The distribution of studies over the model's categories showed that quality indicators were mainly used in two categories: (i) those that applied the quality indicators for the assessment of the quality of care and (ii) those that examined whether an association existed between the quality of care and other factors (such as health-care outcomes, patient opinion and patient characteristics). Only one study in our review addressed the (positive) association between quality indicator performance and survival among community-dwelling vulnerable older adults. This association has also been addressed in a very recent study, not reviewed here, in which better quality indicator performance was associated with lower likelihood of death 1 year after discharge in hospitalized seniors [57]. Furthermore, our model showed that various studies were aimed at adapting the original ACOVE quality indicator set to a new setting.

Our results suggest two opportunities for additional work on quality indicator application. First, only one study developed a completely original indicator set that consisted of quality indicators with content not based on ACOVE indicators. This may be related to the difficulty of developing a new quality indicator set. Simply translating and adapting the comprehensive ACOVE quality indicators may prove sufficient in the same patient group.

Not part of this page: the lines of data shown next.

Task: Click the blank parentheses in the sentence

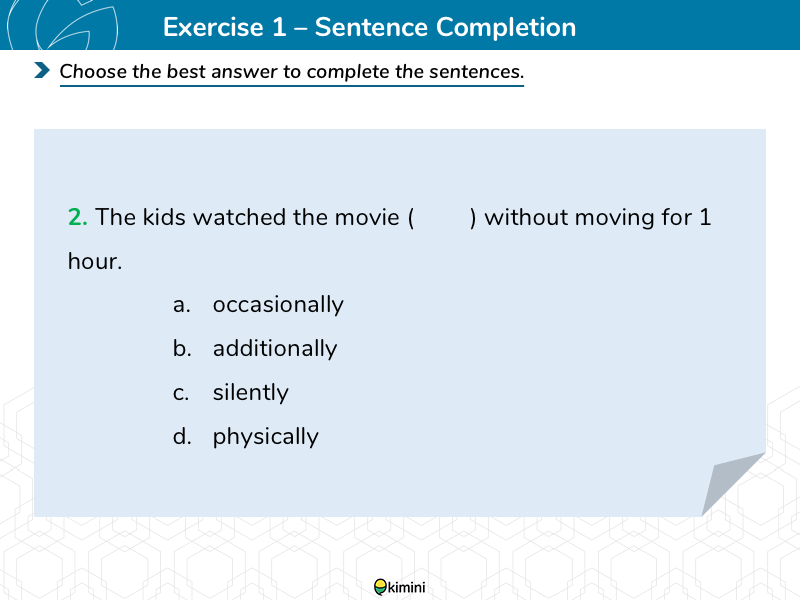Action: 442,218
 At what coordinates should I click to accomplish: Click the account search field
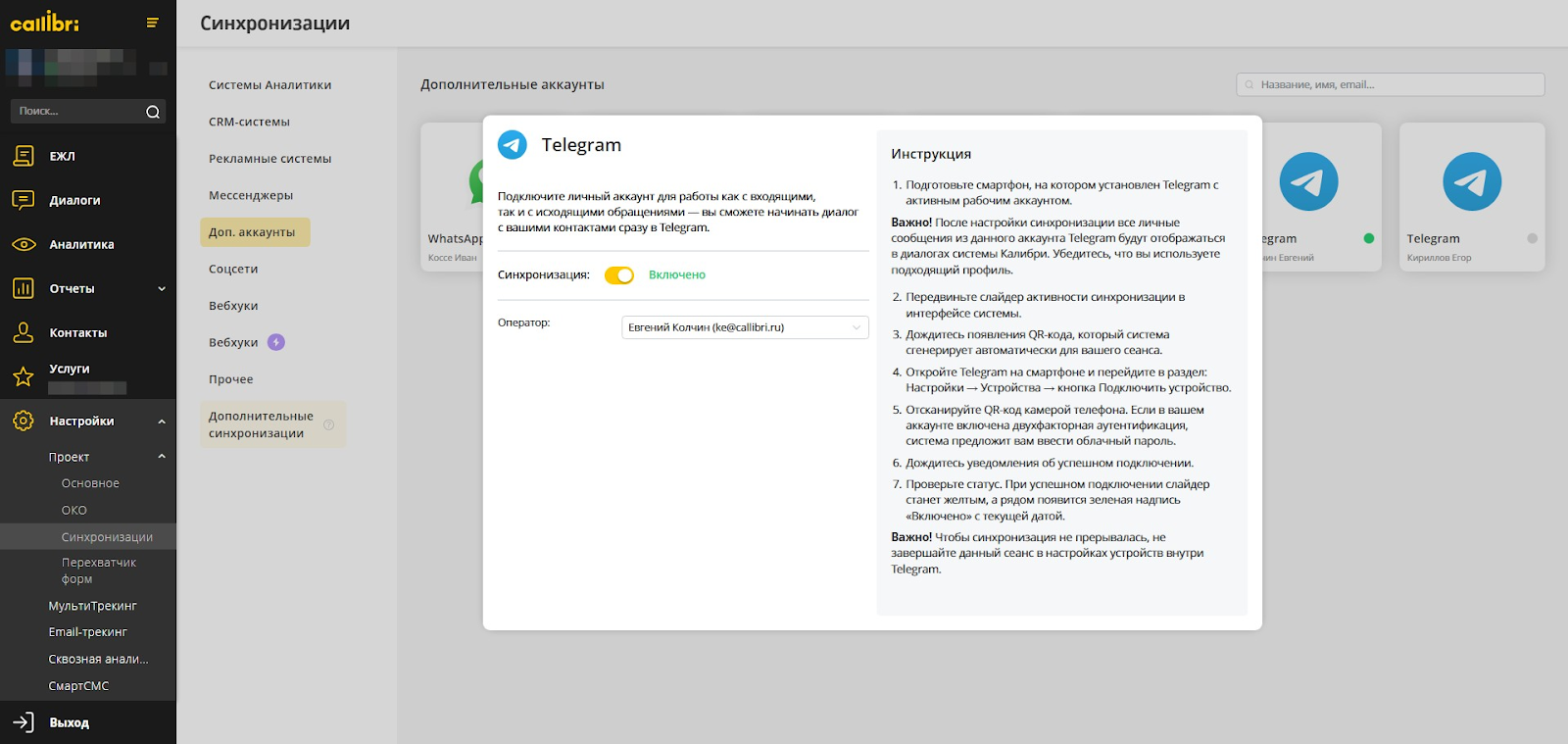1392,84
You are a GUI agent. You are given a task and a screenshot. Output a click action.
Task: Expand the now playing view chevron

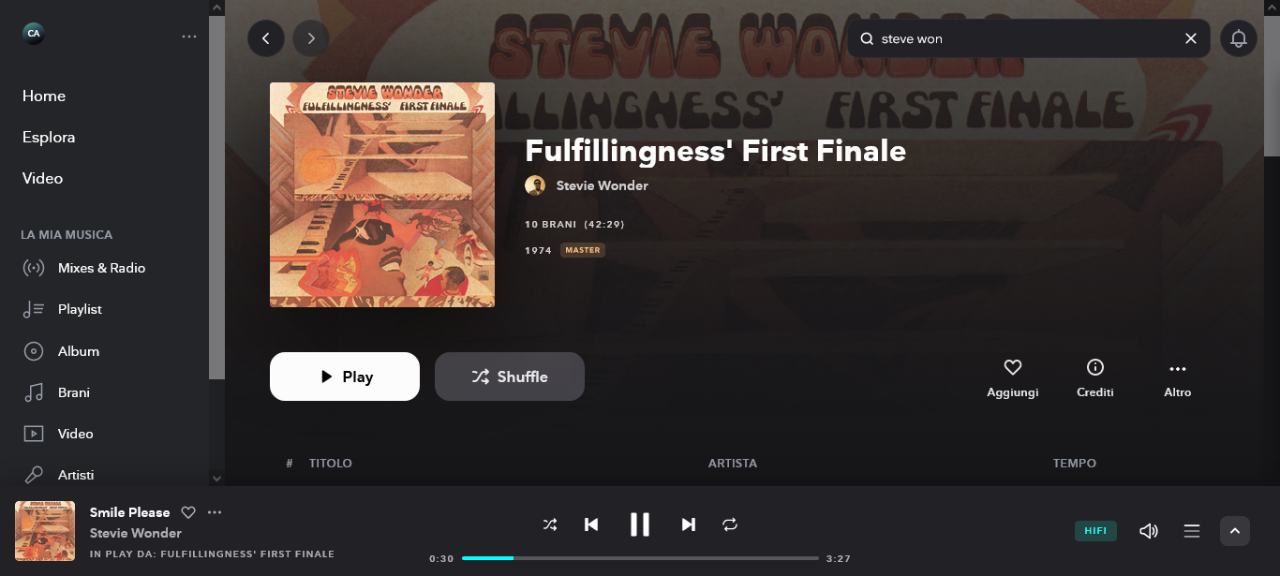click(x=1235, y=531)
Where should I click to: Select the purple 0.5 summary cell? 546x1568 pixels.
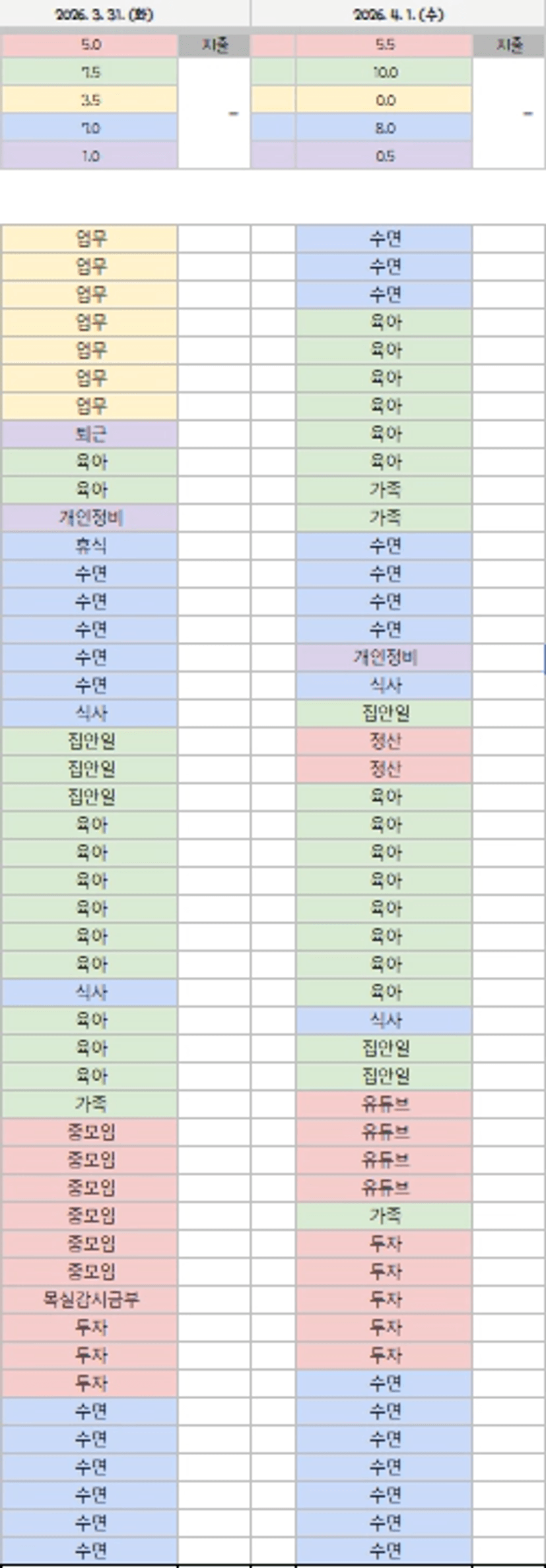pyautogui.click(x=384, y=156)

Translation between the USA and other countries has been shown to be possible, which theoretically facilitates the comparison of results between different countries [49, 54, 55]. Second, in contrast to the abundance of studies that used the quality indicators for retrospective quality assessment by screening medical records, only two studies applied the quality indicators in a proactive manner to directly improve the delivered care [33, 46]. Our results suggest that the ACOVE framework has mainly been used to assess care, rather than to achieve the ultimate goal of the quality indicators, that of improving the quality of care, although it is possible that such initiatives are not always published. This assessment takes place after care has been delivered and often forms a painstaking, costly process typically requiring the examination of patient charts and interviewing patients or health-care workers. We believe that by decoupling assessment from improvement, crucial opportunities to improve care at the right time and the right place may be missed. Important future work consists of attempting to switch from using quality indicators solely as an assessment instrument, to using quality indicators as the basis for change of care delivery by providing timely and proactive feedback to the care givers. Computerized clinical decision support systems may play an important role in this vision.

Until now most research originated from the ACOVE group itself and specifically from the USA. We found six studies (five in Europe and one in Canada) that used the ACOVE indicators suggesting that they may be increasingly used outside of the USA. In sum, the ACOVE quality indicator set has formed the basis for many studies inspiring various applications and it holds promise of forming a common ground for aligning diverse research efforts. However, the gap between published studies on measuring and improving quality of care is still large.

Funding

This work was supported by ZonMw (The Netherlands Organization for Health Research and Development) by grants for the PROFIT (#300020010) and ICOVE (#311020302) projects.

Acknowledgements

A.A.-H., M.A. and S.d.R. conceived the preliminary study design. A.A.-H. supervised and integrated the whole work. M.A. and P.W. carried out the literature search, and performed acquisition, examination and analysis of the data. S.d.R. and A.A.-H. validated the data acquisition. M.A. and P.W. drafted the manuscript. All authors participated in the design of the paper, the regular discussions, and read and approved the final manuscript. No other persons contributed to this project. The authors declare that they have no conflicts of interest.